17 maggio 2009: V Giornata mondiale contro l’Ipertensione

Report n.22/09        

17 MAGGIO 2009 V GIORNATA MONDIALE DELL’IPERTENSIONE

Le malattie cardiovascolari rappresentano ancora la principale causa di morte nel nostro Paese responsabili del 44% di tutti i decessi. La cardiopatia ischemica è la prima causa di morte con il 28% di tutte le morti, gli incidenti cerebrovascolari sono al terzo posto con il 13% dopo i tumori.
Il 30% della popolazione italiana (15 milioni di persone) soffre di ipertensione e solo 1 su 5 è adeguatamente curato.

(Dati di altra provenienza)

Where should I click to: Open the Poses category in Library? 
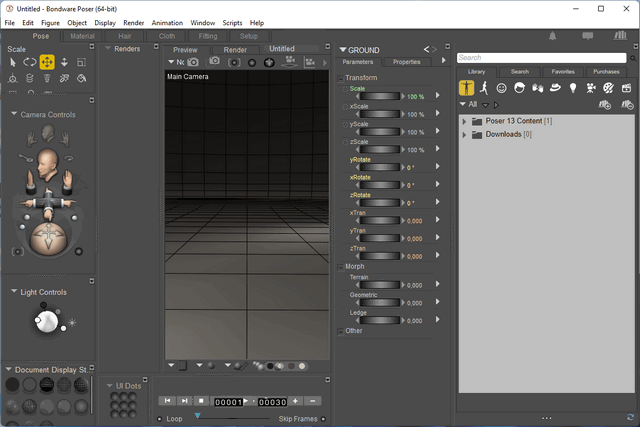[x=484, y=88]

Si tratta di un “killer” silenzioso che causa ben 240 mila morti ogni anno.
Con questi dati allarmanti ed inquietanti viene presentata la V edizione della Giornata Mondiale contro l’Ipertensione promossa in tutto il mondo il 17 maggio dalla World Hypertension League che avrà come tema centrale “Sale ed ipertensione, i due Killer silenziosi”. Considerata la difficile situazione del nostro Paese sull’argomento alla manifestazione aderisce anche la Siia, la società italiana di ipertensione arteriosa che promuoverà sul territorio iniziative di informazione e sensibilizzazione dei cittadini sul tema dell’ipertensione arteriosa e delle malattie ad essa correlate. In tutti i capoluoghi di provincia con il supporto della CRI verranno allestite postazioni per offrire alla popolazione l’opportunità di un controllo gratuito della pressione arteriosa. Attraverso 17.000 farmacie (iniziativa FOFI – FEDERFARMA) sarà possibile distribuire i depliant informativi della Siia sulle più importanti indicazioni sugli stili di vita da adottare per prevenire e curare la ipertensione e le patologie ad essa correlate. All’iniziativa aderiscono anche molti Ospedali italiani.
Il problema sembra interessare da vicino anche i Pediatri; è stato calcolato, infatti, che il 3% dei bambini tra 0 e 10 anni è colpito da ipertensione e tra gli 11 e i 18 la percentuale sale al 9%; il 30% dei giovani non è consapevole di soffrire di questa patologia.
Anche molte universitarie italiane si sono mobilitate attraverso iniziative di prevenzione, informazione e ricerche. Tra queste ultime, a nostro giudizio, la più originale quella realizzata dall’università di Ferrara che ha valutato il livello di rischio dei visitatori del Museo Estense (6.321 persone); la valutazione si sta estendendo a tutti dipendenti all’Azienda Ospedaliera Sant’Anna, ai lavoratori di un industria metalmeccanica e ad un supermercato con l’obiettivo di creare una vera e propria “clinica per i sani” centro permanente adibito al benessere cardiaco.Grazie alla collaborazione tra Università e privati sono nati prodotti di eccellenza mondiale, come il “pane della salute”, il solo completamente privo di sale e ricco di omega3.